Task requirements:
(1) In the forum thread about Chinese characters in XML, replace "four" with "five" and write out the stretch from "This week's book" through "thread for details.".
(2) Continue the forum thread about Chinese characters in XML from its last sentence.

This week's book giveaway is in the Cloud/Virtualization forum. We're giving away four copies of Mastering Corda: Blockchain for Java Developers and have Jamiel Sheikh on-line! See this thread for details.
I'm trying to read an XML file that has Chinese characters in it & then output it to another XML file. But my output displays ??? when I open it with wordpad/IE.
Using WordPad, I pasted some Chinese characters which I got from website & saved the file as an Unicode document (infile.xml). The input file displays the characters correctly when I opened it with wordpad/IE.
I'd specified the encoding type to be UTF-8 for the output. Am I missing something here?

Given material:
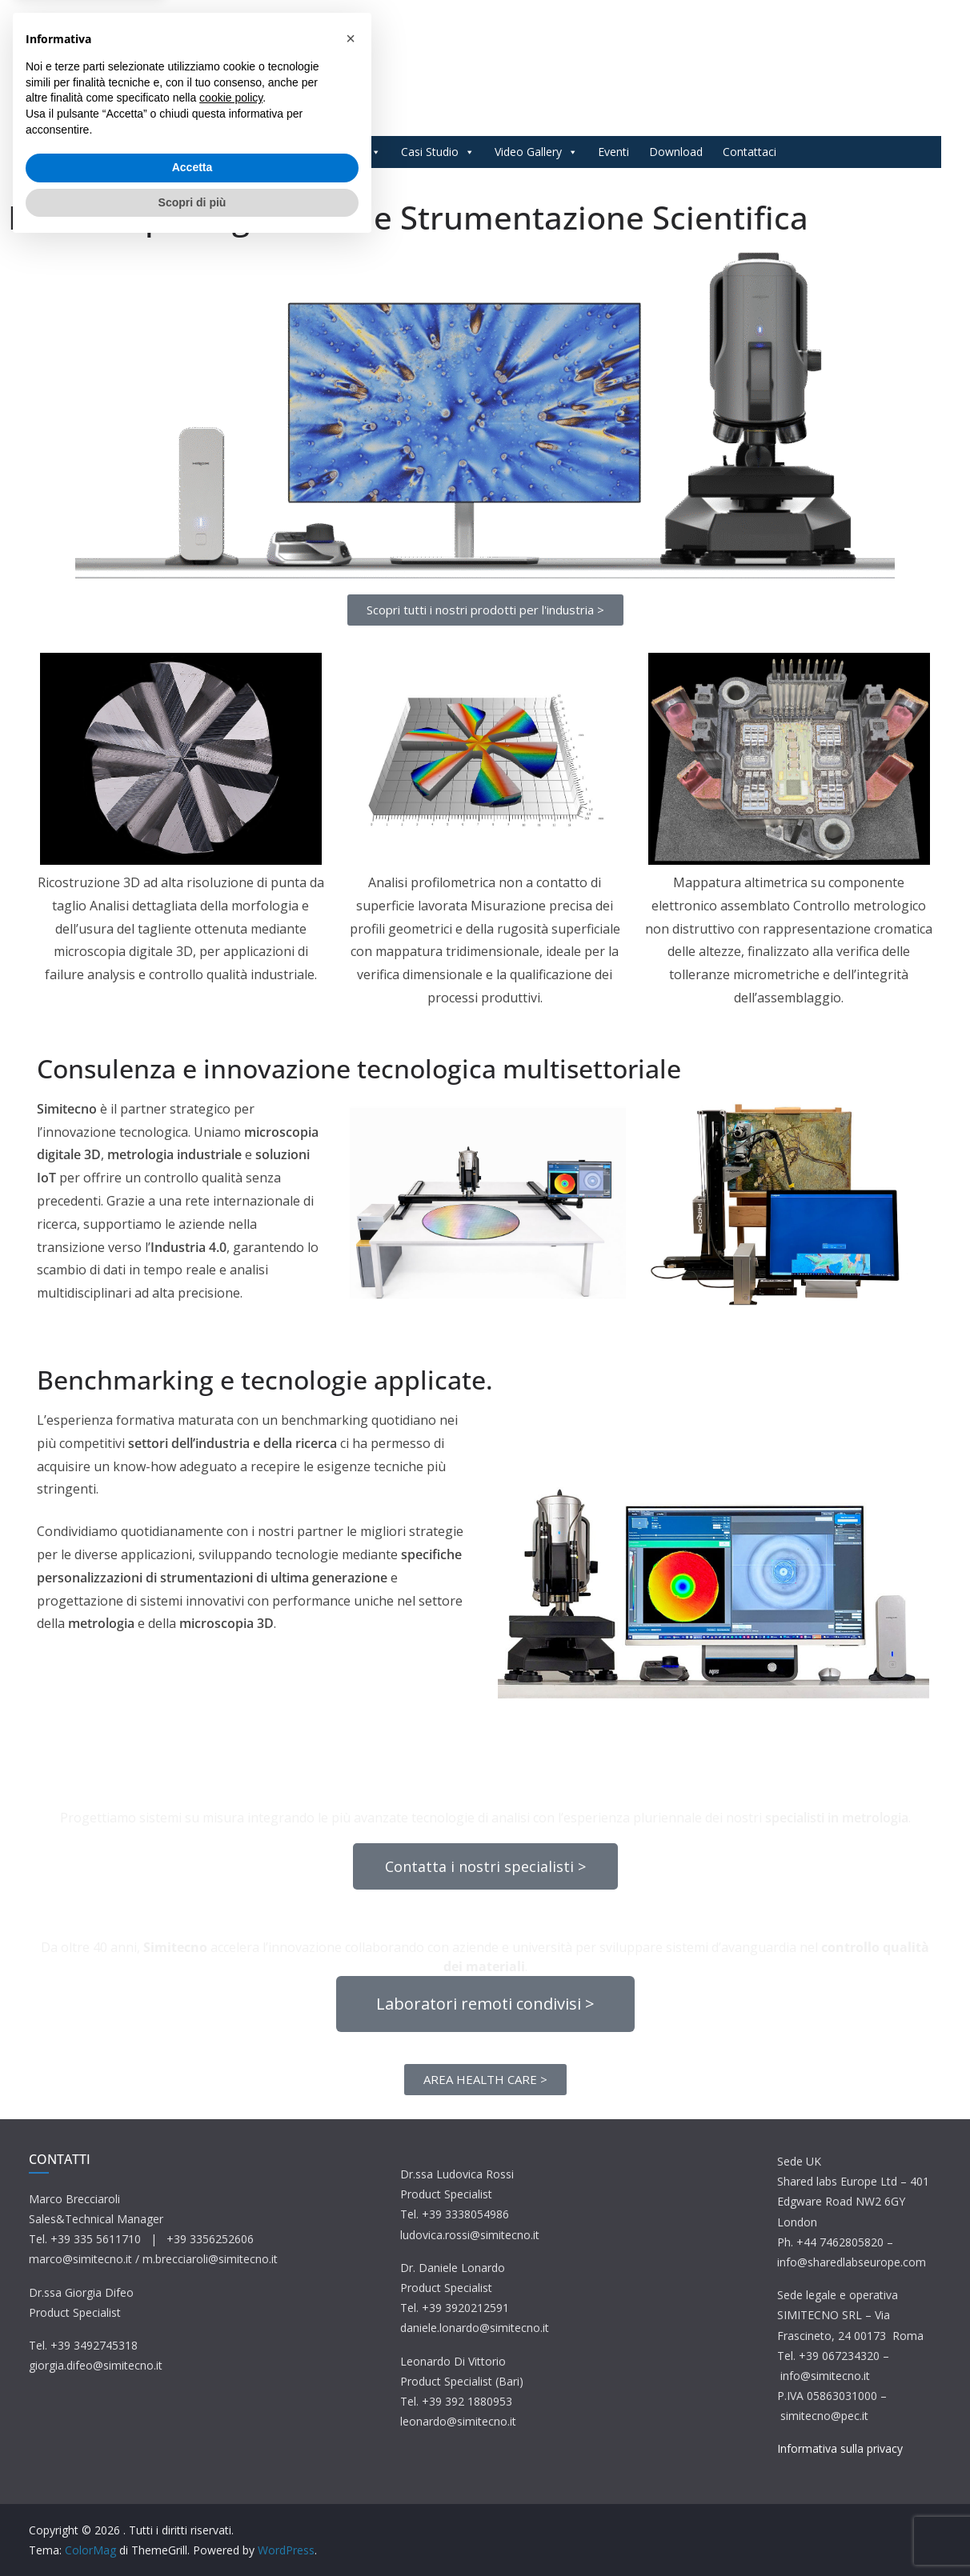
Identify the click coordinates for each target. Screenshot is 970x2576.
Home (190, 151)
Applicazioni (342, 152)
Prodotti (255, 152)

Responses by task:
(1)
This week's book giveaway is in the Cloud/Virtualization forum. We're giving away five copies of Mastering Corda: Blockchain for Java Developers and have Jamiel Sheikh on-line! See this thread for details.

(2)
Chinese characters fall under the Unicode 16-bit character set. By opening your read file as UTF-8, you are in effect splitting the first 8 bits from the input character thus destroying the format of the original 16-bit character. So, if I understand what's going on here correctly, you're reading a 16-bit Unicode character as two 8-bit characters. Possibly, when you re-write the 8-bit characters, the order or endian-ness of the characters gets reversed.
Hope that helps. (Or even makes sense. I need another cup of coffee...)
Give a man a fish, he'll eat for one day. Teach a man to fish, he'll drink all your beer.
Cheers, Jeff (SCJP 1.4 all those years ago...)